Temel amaçları halka hizmet yerine kişisel hırsları olan kimi kurnaz erkek egemenlikçi akıl sahiplerinin dolambaçlı yollarla resmi yetkinin kendilerinde olması için son dakika oyunlarıyla “Benimle alakası yok, halk böyle istiyor.” dalavereleri çevirmelerine hiç gerek yoktur. Zira kadın özgürlük mücadelesinin açığa çıkardığı komünal değerler karşısında geri olan egemenlikçi yaklaşımlar yenilmeye mahkumdur.
Ön seçimleri kişisel büyüme aracına indirgeyerek kolektif değerlerden uzaklaşan, çıkarına aykırı olan kişileri dışlayan ve kendine karşıt duranı değerlere karşıt gösteren, eleştirilere kapalı olup gelen eleştirileri de ince ya da kaba yöntemlerle fırsatını bulduğu ilk anda boşa çıkaranların uzun vadede komünal değerlerle yürüme şansı samimi bir özeleştiri geliştirilmediği taktirde zordur.

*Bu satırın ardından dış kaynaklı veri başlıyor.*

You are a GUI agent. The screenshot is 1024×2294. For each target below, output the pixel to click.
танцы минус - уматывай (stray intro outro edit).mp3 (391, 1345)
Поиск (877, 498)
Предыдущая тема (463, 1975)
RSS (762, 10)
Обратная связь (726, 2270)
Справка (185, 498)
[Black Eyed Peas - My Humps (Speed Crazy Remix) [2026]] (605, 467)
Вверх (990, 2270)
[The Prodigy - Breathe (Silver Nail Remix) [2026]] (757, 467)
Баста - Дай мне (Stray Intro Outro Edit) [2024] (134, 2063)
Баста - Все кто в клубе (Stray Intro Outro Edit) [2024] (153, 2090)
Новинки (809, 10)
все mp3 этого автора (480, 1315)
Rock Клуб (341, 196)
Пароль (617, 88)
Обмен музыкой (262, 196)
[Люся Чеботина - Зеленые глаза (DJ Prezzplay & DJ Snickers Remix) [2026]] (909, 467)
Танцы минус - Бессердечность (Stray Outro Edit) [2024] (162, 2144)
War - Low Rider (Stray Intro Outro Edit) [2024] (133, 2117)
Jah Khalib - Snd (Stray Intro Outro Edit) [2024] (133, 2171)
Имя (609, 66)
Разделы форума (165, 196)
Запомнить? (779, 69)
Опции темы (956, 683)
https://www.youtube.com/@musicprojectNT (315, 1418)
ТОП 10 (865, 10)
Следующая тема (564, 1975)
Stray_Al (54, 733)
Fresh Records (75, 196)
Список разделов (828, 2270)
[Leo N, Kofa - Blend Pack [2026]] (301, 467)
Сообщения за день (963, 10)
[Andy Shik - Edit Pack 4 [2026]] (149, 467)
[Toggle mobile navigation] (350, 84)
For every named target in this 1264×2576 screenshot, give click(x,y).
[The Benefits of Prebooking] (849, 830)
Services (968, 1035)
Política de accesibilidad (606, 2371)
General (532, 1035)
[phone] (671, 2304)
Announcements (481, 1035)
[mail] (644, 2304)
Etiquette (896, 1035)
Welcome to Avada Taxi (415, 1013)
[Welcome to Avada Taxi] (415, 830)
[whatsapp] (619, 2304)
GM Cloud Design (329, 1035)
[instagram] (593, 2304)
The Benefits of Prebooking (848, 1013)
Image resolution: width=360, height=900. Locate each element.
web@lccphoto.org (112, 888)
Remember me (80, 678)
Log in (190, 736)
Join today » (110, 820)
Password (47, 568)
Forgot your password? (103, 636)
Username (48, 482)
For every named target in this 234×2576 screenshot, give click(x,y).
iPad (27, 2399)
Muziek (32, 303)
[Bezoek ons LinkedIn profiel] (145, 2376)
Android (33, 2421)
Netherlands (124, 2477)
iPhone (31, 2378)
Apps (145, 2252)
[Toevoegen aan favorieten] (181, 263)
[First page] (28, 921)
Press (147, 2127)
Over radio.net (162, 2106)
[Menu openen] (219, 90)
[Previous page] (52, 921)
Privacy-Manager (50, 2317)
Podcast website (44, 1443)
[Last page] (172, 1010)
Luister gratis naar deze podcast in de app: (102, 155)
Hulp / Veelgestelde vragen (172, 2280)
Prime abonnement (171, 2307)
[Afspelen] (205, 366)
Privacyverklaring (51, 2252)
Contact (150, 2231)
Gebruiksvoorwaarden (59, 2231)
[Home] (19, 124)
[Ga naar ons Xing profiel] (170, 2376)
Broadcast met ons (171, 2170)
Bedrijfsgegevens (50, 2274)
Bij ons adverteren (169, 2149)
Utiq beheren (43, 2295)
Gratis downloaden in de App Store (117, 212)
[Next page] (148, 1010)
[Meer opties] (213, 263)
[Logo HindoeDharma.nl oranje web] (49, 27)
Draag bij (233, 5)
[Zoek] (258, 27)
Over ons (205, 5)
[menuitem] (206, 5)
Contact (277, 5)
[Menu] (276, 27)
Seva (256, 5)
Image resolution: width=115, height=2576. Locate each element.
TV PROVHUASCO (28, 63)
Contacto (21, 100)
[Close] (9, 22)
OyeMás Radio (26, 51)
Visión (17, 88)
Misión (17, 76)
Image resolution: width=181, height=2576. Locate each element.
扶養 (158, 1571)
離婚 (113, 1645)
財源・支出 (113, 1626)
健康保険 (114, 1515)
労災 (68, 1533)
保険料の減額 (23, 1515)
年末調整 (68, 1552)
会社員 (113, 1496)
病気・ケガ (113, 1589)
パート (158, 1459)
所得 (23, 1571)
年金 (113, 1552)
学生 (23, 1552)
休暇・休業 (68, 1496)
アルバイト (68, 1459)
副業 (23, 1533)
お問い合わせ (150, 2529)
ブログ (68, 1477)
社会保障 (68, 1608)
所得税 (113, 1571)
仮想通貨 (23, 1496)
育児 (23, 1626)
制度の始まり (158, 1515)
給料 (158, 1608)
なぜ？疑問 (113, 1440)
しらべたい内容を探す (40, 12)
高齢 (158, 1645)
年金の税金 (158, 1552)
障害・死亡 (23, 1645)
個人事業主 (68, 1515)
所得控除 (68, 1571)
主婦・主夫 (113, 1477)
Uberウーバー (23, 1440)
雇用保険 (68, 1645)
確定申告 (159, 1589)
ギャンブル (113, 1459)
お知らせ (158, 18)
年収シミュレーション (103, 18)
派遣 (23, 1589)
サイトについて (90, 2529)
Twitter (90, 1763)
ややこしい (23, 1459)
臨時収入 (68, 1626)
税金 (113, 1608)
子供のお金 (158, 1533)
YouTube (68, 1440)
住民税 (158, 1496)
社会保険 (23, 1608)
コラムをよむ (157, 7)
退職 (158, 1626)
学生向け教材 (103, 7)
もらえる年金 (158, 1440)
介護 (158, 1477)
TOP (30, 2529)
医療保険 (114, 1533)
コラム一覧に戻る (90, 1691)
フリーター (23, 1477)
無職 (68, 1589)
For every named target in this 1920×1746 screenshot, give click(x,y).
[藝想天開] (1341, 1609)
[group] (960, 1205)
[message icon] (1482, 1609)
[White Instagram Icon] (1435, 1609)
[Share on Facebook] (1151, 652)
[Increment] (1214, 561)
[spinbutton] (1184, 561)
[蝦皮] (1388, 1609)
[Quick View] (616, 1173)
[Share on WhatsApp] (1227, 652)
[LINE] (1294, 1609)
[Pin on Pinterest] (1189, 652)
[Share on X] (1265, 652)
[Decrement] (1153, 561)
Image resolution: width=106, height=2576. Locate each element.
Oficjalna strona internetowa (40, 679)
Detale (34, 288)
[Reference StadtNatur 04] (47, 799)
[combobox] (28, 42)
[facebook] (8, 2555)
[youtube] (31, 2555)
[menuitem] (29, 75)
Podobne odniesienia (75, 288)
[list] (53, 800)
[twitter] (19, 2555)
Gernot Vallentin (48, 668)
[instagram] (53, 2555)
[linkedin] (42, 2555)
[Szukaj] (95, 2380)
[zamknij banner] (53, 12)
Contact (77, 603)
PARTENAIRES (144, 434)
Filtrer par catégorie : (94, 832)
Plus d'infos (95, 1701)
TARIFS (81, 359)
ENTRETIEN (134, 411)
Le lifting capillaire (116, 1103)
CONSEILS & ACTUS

Koltuk, rütbe, makam peşinde koşmak tahakküm kurma hissinin yansımasıdır ve devrimci jargonlarla süslendiği gibi halkın çıkarları ile alakalı değildir. Hükmetme istemini halkın çıkarlarına bağlamaya çalışmak “bunu benden halk istiyor” takiyesine başvurmak kişinin bir yalanı başkasına yutturarak iyi bir cevap verdiğinin sanrısıdır, esasta kendini kandırmaktır.
Büyük bedellerle adım adım örülen eşbaşkanlık sisteminin yetkinin değil, yaşamın paylaşılması olduğunu gör(e)meyen körlerin, duy(a)mayan sağırların hakikati çarpıtmaları kuvvetle muhtemeldir. Çünkü beslendikleri yer verili sistem olduğu için onun yasal dayanaklarına sığınıp sistemiçileşirler.
Kişilikte varlığı itina ile saklanan gerici özellikler gizli bir şekilde beslendikçe bozguncu roller oynayabilmektedir. Hiç de niyetsel gelişmeyen kadın karşıtı tutumlar, zamanla ileri düzeyde bireysel hırslarla, bencilliklerle pekişip bilinçli bir yönelime yol açıyor. Nitekim son zamanlarda kadın iradesine dönük özel ve psikolojik savaş destekli provokasyonlar komünal değerlerden sapmanın ve gerici yaşam tarzlarının bir sonucudur.
Hatırlatmak isterim ki, Kürt halkı son derece bilinçli bir halktır ve açığa çıkan değerler üzerinden kimsenin kendisini yaşatmasına izin vermez. Bu yüzden gaflet içinde olan anlayış sahiplerinin böylesi hayati bir süreçte yüzlerini sistemin meşru olmayan saçma sapan karanlık yasalarına değil, yürek ısıtan aydınlık değerlere çevirmesi doğru olandır.
Sonuç olarak eşbaşkanlık sistemi kişilerin şahsi menfaatlerini gerçekleştirecekleri ve halkın değerlerini çarçur edecekleri bir alan değildir. Kendini devlet ve iktidar anlayışından kurtarmayanların kadına ve onun şahsında halka meydan okuyacakları alan hiç değildir.